■ **SOURCE TEXT**
We know there is tremendous fraud now that many companies have a larger remote work environment and data is often shared in cloud environments. Fraud can come from inside or outside your organization. As you develop the trust of your customers by assuring them that you protect critical data using industry standards and best practices, you will also need to monitor any threats to your data on an ongoing basis. We can help you build a roadmap for data security that is both thorough and flexible and can grow as your organization expands.

There are four categories of controls to consider. The controls you implement will differ based on your data flows and how your internal and external users access data. The four categories of controls are:

      1. Managerial Controls are the policies and procedures we often discuss with clients. They aren’t as “cool” as a new software control, but they exist to give structure and guidance to you and other members of your organization, ensuring nobody gets fined or causes a breach.

       2. Physical Controls limit the access to systems in a physical way; fences, CCTV, dogs, and even fire sprinklers.

     3. Technical Controls are those that limit access on a hardware or software basis. These don’t limit access to the physical systems the way physical controls do, but rather access to the data or contents.

     4. Operational Controls involve people conducting processes on a day-to-day level. Examples could include awareness training, asset classification, and reviewing log files.

Depending on the threat and your vertical, below are additional controls you can use to mitigate your data risk:





      1. Preventative Controls exist to not allow an action to happen and include firewalls, fences, and access permissions.

      2. Detective Controls are only triggered during or after an event, such as video surveillance, or intrusion detection systems.

      3. Deterrents discourage threats from attempting to exploit a vulnerability, such as a “Guard Dog” sign, or dogs.

      4. Corrective Controls are able to take an action from one state to another. This is where fail open and fail closed controls are addressed.

      5. Recovery Controls get something back from a loss, such as the recovery of a hard drive.

      6. Compensating Controls are those that attempt to make up for the shortcomings of other controls, such as reviewing access
logs regularly. This example is also a detective control, but compensating controls can be of various different types.

■ **SOURCE EXCERPT**
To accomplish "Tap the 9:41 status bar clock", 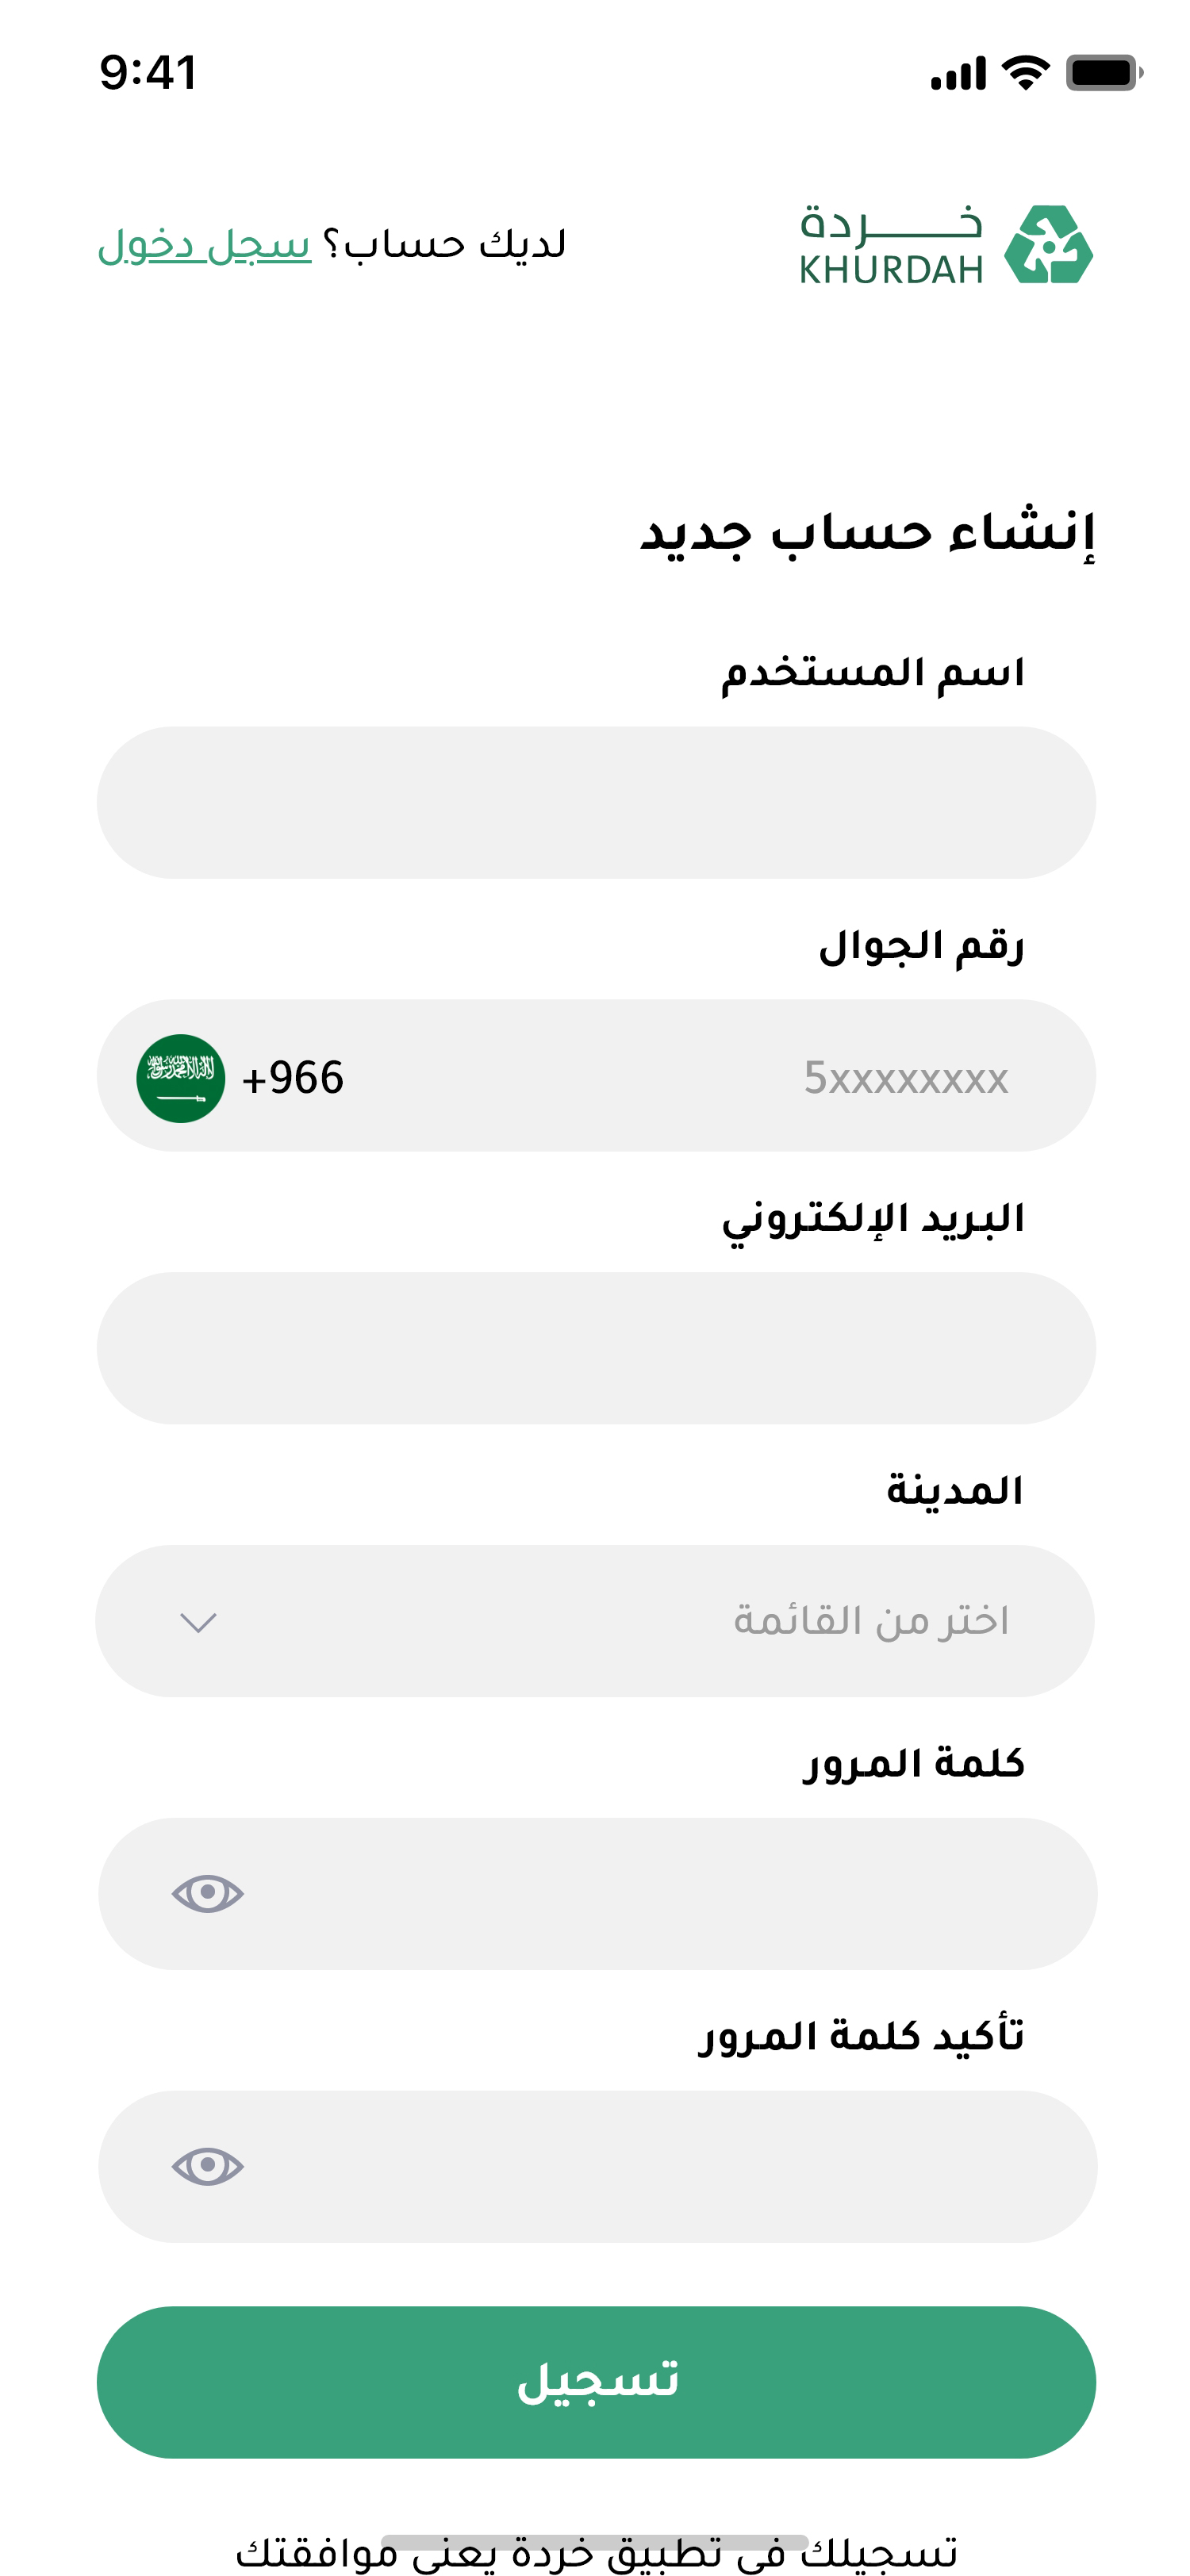I will coord(148,73).
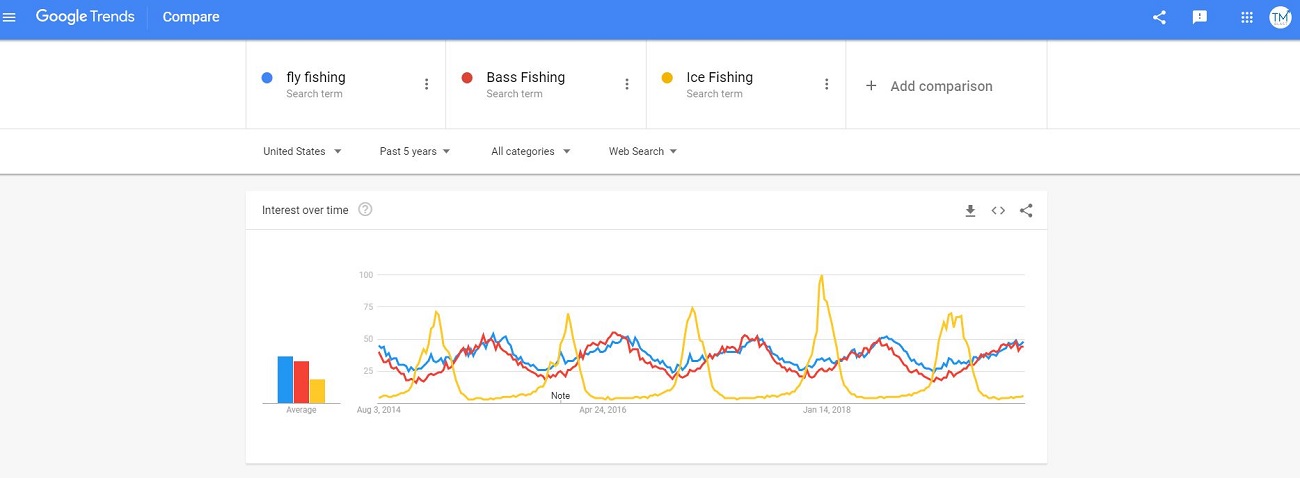
Task: Open Ice Fishing term options menu
Action: (x=826, y=84)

■ **THINGS TO DO**
1 – In the data security text, begin at the words "1. Preventative Controls" and stop after "various different types.". Reproduce that passage word for word.
2 – Answer these questions from the data security text:
(a) Which four examples of physical controls are listed?
(b) What three examples of operational controls are given?
(c) What example is offered for recovery controls?

■ **LIST OF SOLUTIONS**
1 –
1. Preventative Controls exist to not allow an action to happen and include firewalls, fences, and access permissions.

      2. Detective Controls are only triggered during or after an event, such as video surveillance, or intrusion detection systems.

      3. Deterrents discourage threats from attempting to exploit a vulnerability, such as a “Guard Dog” sign, or dogs.

      4. Corrective Controls are able to take an action from one state to another. This is where fail open and fail closed controls are addressed.

      5. Recovery Controls get something back from a loss, such as the recovery of a hard drive.

      6. Compensating Controls are those that attempt to make up for the shortcomings of other controls, such as reviewing access
logs regularly. This example is also a detective control, but compensating controls can be of various different types.

2 –
(a) Fences, CCTV, dogs, and fire sprinklers.
(b) Awareness training, asset classification, and reviewing log files.
(c) The recovery of a hard drive.